I’ve heard it said a few times that fractional CMOs who have never been a CMO for a company shouldn’t call themselves fractional CMOs.
I get the point—but that assumes people naturally graduate from an in-house career as a senior marketer into self-employment.
The reality is, a lot of us begin our independent marketing career a lot earlier than CMO tenure would allow.
We may actually be better marketers because of it.
When I worked in-house for a corporate law firm, I was challenged for about a year and a half and then plateaued.
The only challenge I had was from my part-time freelance work—before and after that job. That’s where I really learned the nitty-gritty of marketing.
You can be a fractional CMO if you want to. You don’t need to have been an actual CMO in the past.
I prefer you work towards being a marketing advisor, but fCMO is a reasonable step on the journey to advisory work.
It all comes down to whether you have the skills to help your clients achieve growth.
Most businesses hiring a fractional CMO are small businesses. Ones that have no chief executives outside of the CEO.
Unless you work with Fortune 500 companies., you don’t need Fortune 500 marketing experience. It wouldn’t even help if you did.
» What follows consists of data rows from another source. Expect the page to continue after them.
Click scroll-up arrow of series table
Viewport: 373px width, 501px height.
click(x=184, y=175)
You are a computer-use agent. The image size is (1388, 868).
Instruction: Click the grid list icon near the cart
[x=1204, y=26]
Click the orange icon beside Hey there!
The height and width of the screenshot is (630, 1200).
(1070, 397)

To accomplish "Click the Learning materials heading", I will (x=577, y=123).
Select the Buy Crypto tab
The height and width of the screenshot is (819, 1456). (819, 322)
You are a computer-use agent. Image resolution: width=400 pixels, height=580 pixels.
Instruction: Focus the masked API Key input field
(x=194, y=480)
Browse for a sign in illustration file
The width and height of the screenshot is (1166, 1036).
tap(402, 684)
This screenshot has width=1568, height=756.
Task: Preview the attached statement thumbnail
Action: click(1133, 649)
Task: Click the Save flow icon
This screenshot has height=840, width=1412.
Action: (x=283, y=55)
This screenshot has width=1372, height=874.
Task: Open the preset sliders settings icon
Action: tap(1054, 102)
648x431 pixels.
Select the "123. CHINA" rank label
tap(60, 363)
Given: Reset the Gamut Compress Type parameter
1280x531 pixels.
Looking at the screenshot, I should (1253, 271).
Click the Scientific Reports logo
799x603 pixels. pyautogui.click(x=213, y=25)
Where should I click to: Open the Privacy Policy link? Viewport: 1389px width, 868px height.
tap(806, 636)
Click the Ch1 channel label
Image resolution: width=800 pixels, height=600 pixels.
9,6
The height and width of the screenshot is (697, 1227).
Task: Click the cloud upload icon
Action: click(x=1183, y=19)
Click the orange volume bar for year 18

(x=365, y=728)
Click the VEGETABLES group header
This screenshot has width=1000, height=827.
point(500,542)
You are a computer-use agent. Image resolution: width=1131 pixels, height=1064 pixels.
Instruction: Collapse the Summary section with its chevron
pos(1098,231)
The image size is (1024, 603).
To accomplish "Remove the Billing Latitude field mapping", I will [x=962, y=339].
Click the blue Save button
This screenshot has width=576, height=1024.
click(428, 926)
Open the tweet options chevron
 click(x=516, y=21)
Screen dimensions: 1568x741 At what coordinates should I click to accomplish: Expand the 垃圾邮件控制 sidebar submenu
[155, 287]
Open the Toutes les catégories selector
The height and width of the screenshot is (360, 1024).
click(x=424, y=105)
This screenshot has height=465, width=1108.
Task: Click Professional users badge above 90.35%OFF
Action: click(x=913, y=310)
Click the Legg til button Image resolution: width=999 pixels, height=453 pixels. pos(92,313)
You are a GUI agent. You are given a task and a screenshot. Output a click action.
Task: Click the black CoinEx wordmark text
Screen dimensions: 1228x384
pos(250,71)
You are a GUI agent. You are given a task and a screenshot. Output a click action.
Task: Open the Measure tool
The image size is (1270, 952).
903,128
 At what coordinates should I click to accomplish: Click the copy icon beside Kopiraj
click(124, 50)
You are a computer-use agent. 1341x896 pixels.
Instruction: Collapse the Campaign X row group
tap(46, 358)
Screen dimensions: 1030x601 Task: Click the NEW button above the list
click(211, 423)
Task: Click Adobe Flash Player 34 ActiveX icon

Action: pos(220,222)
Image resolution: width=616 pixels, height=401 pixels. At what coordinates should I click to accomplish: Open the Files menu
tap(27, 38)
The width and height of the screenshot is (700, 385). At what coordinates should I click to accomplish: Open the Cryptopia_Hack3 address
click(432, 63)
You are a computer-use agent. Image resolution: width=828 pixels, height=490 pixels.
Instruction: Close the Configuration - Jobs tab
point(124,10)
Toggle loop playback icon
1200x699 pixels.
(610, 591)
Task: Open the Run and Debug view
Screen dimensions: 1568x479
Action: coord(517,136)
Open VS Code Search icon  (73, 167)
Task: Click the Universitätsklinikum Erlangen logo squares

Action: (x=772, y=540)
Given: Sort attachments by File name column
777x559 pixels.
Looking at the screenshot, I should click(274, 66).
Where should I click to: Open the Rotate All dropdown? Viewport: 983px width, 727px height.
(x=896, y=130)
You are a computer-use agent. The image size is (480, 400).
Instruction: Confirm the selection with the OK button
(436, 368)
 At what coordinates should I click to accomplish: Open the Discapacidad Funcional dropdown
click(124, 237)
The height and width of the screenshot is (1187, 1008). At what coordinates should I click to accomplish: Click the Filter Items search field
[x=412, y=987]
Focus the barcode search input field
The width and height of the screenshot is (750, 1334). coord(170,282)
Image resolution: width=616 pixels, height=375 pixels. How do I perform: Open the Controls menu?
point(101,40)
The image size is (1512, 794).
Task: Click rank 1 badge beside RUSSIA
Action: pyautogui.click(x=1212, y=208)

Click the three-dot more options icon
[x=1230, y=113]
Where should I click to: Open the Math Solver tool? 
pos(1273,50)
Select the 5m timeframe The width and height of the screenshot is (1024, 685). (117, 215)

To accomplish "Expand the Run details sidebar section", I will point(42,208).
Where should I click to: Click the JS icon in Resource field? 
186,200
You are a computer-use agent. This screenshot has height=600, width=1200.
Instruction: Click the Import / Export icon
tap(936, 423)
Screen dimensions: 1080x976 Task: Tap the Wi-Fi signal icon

You need small business marketing skills. Or tech startup skills. Or B2B SaaS marketing skills.
Fractional CMO—like all terms—comes with a lot of baggage. But there’s also a growing demand for the service.
Don’t let people tell you if you’re allowed to call yourself one. Your job is to define what fractional CMO—or any other term—means to you.
As long as you get a profitable result for your paying clients—in a way that clients like—it doesn’t matter what you call it.
Just don’t end up with an inadvertent part-time job in the process.